Work instructions →
Reproduce all of the items below, substituting "Image dimensions" for every occurrence of "Image resolution" and leaving everything else unchanged.

Data provided →
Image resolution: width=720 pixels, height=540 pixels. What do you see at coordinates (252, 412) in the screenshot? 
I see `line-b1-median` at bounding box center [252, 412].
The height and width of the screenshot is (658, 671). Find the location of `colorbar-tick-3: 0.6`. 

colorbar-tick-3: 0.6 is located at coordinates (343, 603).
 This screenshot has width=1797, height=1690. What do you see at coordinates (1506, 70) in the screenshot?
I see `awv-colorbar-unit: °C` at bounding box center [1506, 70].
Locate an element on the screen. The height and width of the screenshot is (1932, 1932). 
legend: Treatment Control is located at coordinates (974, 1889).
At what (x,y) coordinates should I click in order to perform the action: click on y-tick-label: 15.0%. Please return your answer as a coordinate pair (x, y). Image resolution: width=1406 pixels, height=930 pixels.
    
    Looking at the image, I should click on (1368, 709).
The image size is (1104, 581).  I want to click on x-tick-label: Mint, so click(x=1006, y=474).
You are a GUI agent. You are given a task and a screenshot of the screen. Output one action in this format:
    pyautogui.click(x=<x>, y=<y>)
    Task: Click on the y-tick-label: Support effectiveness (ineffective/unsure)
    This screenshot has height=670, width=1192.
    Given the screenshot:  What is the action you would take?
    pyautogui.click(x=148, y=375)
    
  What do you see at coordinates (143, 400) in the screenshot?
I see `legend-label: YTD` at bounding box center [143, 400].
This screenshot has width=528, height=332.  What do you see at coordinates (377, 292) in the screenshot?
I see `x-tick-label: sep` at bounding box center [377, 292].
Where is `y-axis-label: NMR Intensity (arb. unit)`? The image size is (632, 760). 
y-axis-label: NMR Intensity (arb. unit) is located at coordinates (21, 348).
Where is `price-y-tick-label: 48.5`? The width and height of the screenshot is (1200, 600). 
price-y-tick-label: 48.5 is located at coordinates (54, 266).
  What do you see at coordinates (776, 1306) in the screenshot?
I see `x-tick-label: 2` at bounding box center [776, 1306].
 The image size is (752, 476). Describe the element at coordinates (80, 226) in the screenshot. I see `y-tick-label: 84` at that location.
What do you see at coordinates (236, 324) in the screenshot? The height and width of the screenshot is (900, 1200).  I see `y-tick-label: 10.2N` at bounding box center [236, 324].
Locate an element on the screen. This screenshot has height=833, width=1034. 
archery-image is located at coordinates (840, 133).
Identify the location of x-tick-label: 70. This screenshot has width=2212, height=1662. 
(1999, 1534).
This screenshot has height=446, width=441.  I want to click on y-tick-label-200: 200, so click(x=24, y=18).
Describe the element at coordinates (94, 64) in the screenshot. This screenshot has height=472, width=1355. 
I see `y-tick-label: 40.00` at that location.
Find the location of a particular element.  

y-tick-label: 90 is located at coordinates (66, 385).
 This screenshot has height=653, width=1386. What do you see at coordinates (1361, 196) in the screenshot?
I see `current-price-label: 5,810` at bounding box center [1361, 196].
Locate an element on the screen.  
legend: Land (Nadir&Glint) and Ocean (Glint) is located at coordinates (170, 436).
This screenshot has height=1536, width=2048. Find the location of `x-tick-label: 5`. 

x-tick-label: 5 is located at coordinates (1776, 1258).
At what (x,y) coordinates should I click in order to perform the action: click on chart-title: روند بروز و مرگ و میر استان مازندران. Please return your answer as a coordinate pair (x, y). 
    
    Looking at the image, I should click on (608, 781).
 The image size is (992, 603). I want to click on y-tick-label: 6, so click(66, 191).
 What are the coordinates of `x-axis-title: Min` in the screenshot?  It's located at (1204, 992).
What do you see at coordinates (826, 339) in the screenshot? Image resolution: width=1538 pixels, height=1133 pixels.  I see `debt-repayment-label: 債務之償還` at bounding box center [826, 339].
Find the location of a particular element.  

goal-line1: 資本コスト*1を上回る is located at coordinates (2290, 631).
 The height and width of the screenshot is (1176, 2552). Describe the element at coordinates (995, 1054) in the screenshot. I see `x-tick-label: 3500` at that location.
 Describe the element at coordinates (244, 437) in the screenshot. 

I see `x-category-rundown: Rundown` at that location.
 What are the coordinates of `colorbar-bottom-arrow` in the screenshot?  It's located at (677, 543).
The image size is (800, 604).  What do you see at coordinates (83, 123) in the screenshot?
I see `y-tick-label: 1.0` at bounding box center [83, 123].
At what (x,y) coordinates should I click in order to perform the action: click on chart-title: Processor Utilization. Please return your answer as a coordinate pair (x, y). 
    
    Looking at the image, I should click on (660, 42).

Response →
Image dimensions: width=720 pixels, height=540 pixels. What do you see at coordinates (252, 412) in the screenshot? 
I see `line-b1-median` at bounding box center [252, 412].
The height and width of the screenshot is (658, 671). Find the location of `colorbar-tick-3: 0.6`. 

colorbar-tick-3: 0.6 is located at coordinates (343, 603).
 This screenshot has width=1797, height=1690. What do you see at coordinates (1506, 70) in the screenshot?
I see `awv-colorbar-unit: °C` at bounding box center [1506, 70].
Locate an element on the screen. The height and width of the screenshot is (1932, 1932). 
legend: Treatment Control is located at coordinates (974, 1889).
At what (x,y) coordinates should I click in order to perform the action: click on y-tick-label: 15.0%. Please return your answer as a coordinate pair (x, y). Image dimensions: width=1406 pixels, height=930 pixels.
    
    Looking at the image, I should click on (1368, 709).
The image size is (1104, 581).  I want to click on x-tick-label: Mint, so click(x=1006, y=474).
You are a GUI agent. You are given a task and a screenshot of the screen. Output one action in this format:
    pyautogui.click(x=<x>, y=<y>)
    Task: Click on the y-tick-label: Support effectiveness (ineffective/unsure)
    This screenshot has height=670, width=1192.
    Given the screenshot:  What is the action you would take?
    pyautogui.click(x=148, y=375)
    
  What do you see at coordinates (143, 400) in the screenshot?
I see `legend-label: YTD` at bounding box center [143, 400].
This screenshot has width=528, height=332.  What do you see at coordinates (377, 292) in the screenshot?
I see `x-tick-label: sep` at bounding box center [377, 292].
Where is `y-axis-label: NMR Intensity (arb. unit)`? The image size is (632, 760). 
y-axis-label: NMR Intensity (arb. unit) is located at coordinates (21, 348).
Where is `price-y-tick-label: 48.5`? The width and height of the screenshot is (1200, 600). 
price-y-tick-label: 48.5 is located at coordinates (54, 266).
  What do you see at coordinates (776, 1306) in the screenshot?
I see `x-tick-label: 2` at bounding box center [776, 1306].
 The image size is (752, 476). Describe the element at coordinates (80, 226) in the screenshot. I see `y-tick-label: 84` at that location.
What do you see at coordinates (236, 324) in the screenshot? The height and width of the screenshot is (900, 1200).  I see `y-tick-label: 10.2N` at bounding box center [236, 324].
Locate an element on the screen. This screenshot has height=833, width=1034. 
archery-image is located at coordinates (840, 133).
Identify the location of x-tick-label: 70. This screenshot has width=2212, height=1662. 
(1999, 1534).
This screenshot has height=446, width=441.  I want to click on y-tick-label-200: 200, so click(x=24, y=18).
Describe the element at coordinates (94, 64) in the screenshot. This screenshot has height=472, width=1355. 
I see `y-tick-label: 40.00` at that location.
Find the location of a particular element.  

y-tick-label: 90 is located at coordinates (66, 385).
 This screenshot has height=653, width=1386. What do you see at coordinates (1361, 196) in the screenshot?
I see `current-price-label: 5,810` at bounding box center [1361, 196].
Locate an element on the screen.  
legend: Land (Nadir&Glint) and Ocean (Glint) is located at coordinates (170, 436).
This screenshot has height=1536, width=2048. Find the location of `x-tick-label: 5`. 

x-tick-label: 5 is located at coordinates (1776, 1258).
At what (x,y) coordinates should I click in order to perform the action: click on chart-title: روند بروز و مرگ و میر استان مازندران. Please return your answer as a coordinate pair (x, y). 
    
    Looking at the image, I should click on (608, 781).
 The image size is (992, 603). I want to click on y-tick-label: 6, so click(66, 191).
 What are the coordinates of `x-axis-title: Min` in the screenshot?  It's located at (1204, 992).
What do you see at coordinates (826, 339) in the screenshot? Image dimensions: width=1538 pixels, height=1133 pixels.  I see `debt-repayment-label: 債務之償還` at bounding box center [826, 339].
Find the location of a particular element.  

goal-line1: 資本コスト*1を上回る is located at coordinates (2290, 631).
 The height and width of the screenshot is (1176, 2552). Describe the element at coordinates (995, 1054) in the screenshot. I see `x-tick-label: 3500` at that location.
 Describe the element at coordinates (244, 437) in the screenshot. 

I see `x-category-rundown: Rundown` at that location.
 What are the coordinates of `colorbar-bottom-arrow` in the screenshot?  It's located at (677, 543).
The image size is (800, 604).  What do you see at coordinates (83, 123) in the screenshot?
I see `y-tick-label: 1.0` at bounding box center [83, 123].
At what (x,y) coordinates should I click in order to perform the action: click on chart-title: Processor Utilization. Please return your answer as a coordinate pair (x, y). 
    
    Looking at the image, I should click on (660, 42).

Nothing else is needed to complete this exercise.